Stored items
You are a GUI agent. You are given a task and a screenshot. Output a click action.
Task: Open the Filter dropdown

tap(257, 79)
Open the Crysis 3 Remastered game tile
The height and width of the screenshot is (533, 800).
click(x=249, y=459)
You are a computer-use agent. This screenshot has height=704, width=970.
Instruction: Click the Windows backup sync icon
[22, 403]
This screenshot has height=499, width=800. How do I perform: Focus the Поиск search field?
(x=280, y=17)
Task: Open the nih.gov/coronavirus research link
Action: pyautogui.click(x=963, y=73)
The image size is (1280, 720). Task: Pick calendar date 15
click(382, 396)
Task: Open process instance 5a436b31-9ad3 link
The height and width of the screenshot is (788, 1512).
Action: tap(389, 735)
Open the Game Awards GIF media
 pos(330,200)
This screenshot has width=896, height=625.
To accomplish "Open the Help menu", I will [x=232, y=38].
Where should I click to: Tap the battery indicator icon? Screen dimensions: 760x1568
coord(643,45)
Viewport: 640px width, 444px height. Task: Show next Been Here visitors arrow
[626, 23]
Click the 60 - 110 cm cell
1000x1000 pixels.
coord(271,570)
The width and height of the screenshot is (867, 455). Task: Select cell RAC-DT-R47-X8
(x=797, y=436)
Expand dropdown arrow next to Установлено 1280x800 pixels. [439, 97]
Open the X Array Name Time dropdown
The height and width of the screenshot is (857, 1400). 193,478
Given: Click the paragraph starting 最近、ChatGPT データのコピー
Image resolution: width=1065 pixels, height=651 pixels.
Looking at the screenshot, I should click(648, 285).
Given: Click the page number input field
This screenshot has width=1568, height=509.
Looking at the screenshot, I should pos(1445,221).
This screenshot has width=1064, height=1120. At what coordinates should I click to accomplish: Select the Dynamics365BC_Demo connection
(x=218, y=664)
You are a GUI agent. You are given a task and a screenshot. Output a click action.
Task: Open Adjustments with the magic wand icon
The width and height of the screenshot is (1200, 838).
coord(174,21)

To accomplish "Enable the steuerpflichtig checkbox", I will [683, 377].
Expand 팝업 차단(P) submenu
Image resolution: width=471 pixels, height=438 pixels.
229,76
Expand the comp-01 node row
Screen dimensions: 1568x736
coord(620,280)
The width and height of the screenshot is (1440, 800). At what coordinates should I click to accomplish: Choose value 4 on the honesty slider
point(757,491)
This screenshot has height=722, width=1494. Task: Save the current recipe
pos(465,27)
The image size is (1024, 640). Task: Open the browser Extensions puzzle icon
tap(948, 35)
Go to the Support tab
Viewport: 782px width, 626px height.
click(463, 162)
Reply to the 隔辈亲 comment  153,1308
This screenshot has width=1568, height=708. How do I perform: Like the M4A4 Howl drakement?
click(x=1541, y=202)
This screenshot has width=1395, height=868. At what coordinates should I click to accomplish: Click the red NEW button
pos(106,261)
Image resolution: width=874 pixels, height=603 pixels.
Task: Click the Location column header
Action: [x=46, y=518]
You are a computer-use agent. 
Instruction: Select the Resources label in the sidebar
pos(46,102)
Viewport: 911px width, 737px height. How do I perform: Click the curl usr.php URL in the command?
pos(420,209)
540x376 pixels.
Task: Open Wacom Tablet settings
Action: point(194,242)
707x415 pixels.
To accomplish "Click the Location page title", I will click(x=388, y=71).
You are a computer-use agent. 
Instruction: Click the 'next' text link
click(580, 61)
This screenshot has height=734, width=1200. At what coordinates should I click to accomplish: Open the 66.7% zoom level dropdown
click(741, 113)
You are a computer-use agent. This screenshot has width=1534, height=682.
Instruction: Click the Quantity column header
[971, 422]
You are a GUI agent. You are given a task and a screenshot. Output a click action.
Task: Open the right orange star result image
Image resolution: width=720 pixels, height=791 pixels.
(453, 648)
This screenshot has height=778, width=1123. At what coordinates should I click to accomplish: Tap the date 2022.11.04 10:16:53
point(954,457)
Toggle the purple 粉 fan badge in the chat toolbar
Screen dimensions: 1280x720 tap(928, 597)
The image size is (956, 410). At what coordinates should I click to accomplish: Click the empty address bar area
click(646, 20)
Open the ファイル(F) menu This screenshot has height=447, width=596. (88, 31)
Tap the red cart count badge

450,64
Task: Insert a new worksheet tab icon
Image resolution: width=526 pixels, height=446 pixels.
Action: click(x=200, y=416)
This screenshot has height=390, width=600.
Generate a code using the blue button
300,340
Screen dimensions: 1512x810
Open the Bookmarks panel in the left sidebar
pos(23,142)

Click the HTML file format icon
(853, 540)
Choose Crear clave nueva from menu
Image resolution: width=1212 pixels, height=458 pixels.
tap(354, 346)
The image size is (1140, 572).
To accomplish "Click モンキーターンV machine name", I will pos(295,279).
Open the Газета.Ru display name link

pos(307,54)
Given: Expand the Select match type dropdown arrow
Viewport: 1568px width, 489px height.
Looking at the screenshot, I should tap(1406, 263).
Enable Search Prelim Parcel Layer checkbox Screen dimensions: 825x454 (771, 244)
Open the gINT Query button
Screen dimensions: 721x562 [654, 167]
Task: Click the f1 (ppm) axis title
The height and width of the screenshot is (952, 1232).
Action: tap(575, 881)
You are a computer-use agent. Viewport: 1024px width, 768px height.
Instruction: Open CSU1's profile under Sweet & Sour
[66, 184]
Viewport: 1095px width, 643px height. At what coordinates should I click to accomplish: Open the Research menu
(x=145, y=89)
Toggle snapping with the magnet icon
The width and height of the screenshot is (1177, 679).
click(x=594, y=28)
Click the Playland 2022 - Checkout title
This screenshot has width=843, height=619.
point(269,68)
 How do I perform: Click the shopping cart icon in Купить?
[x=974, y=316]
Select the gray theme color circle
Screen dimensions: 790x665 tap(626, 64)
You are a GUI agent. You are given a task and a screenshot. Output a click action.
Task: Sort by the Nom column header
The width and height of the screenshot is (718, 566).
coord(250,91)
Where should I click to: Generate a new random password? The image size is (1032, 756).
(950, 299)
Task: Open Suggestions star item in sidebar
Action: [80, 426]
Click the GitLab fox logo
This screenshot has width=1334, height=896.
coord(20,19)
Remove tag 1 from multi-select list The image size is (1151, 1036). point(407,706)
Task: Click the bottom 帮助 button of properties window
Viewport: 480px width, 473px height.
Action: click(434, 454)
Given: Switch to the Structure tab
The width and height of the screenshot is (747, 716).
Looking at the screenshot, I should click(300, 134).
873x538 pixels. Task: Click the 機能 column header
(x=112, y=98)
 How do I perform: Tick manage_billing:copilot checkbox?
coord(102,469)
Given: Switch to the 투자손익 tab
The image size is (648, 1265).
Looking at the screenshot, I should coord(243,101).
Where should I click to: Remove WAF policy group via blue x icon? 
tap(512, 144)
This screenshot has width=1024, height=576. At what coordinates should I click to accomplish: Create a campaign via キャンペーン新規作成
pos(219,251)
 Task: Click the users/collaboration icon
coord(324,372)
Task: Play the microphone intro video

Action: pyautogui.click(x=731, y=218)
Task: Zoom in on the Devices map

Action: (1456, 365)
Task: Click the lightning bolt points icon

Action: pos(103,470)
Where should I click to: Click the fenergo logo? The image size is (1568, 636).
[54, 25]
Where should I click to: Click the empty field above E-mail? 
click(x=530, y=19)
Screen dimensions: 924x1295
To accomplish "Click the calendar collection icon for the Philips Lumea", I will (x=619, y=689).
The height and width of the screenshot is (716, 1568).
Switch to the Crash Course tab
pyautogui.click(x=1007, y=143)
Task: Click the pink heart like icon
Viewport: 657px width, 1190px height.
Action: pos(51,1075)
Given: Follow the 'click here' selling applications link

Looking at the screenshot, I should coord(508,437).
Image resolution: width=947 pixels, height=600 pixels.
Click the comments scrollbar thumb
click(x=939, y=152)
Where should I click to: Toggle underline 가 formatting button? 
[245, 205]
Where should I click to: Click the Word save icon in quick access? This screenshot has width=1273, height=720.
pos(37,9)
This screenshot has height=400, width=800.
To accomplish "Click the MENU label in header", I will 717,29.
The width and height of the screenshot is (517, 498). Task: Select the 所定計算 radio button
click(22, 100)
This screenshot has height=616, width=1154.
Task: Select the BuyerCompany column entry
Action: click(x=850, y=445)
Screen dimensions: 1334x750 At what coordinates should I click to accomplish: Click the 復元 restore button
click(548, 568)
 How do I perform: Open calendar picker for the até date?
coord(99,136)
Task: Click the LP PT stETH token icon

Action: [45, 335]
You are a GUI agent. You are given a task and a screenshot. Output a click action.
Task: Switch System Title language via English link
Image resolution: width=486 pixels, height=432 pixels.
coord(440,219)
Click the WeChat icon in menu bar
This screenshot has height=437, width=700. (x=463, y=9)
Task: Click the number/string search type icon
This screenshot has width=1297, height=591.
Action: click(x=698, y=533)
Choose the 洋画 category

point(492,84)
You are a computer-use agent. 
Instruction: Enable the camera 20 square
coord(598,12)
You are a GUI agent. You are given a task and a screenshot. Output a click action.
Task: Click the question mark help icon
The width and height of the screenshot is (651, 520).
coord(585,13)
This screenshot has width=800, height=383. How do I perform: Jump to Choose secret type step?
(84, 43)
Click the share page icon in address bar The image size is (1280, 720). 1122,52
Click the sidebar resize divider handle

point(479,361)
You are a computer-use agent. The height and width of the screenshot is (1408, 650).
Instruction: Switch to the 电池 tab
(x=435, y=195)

**WHAT NEEDS TO BE DONE:**
The answer must consist of every line from the records above that holds "number".

**YOUR RESPONSE:**
Given: Click the page number input field
Task: Click the number/string search type icon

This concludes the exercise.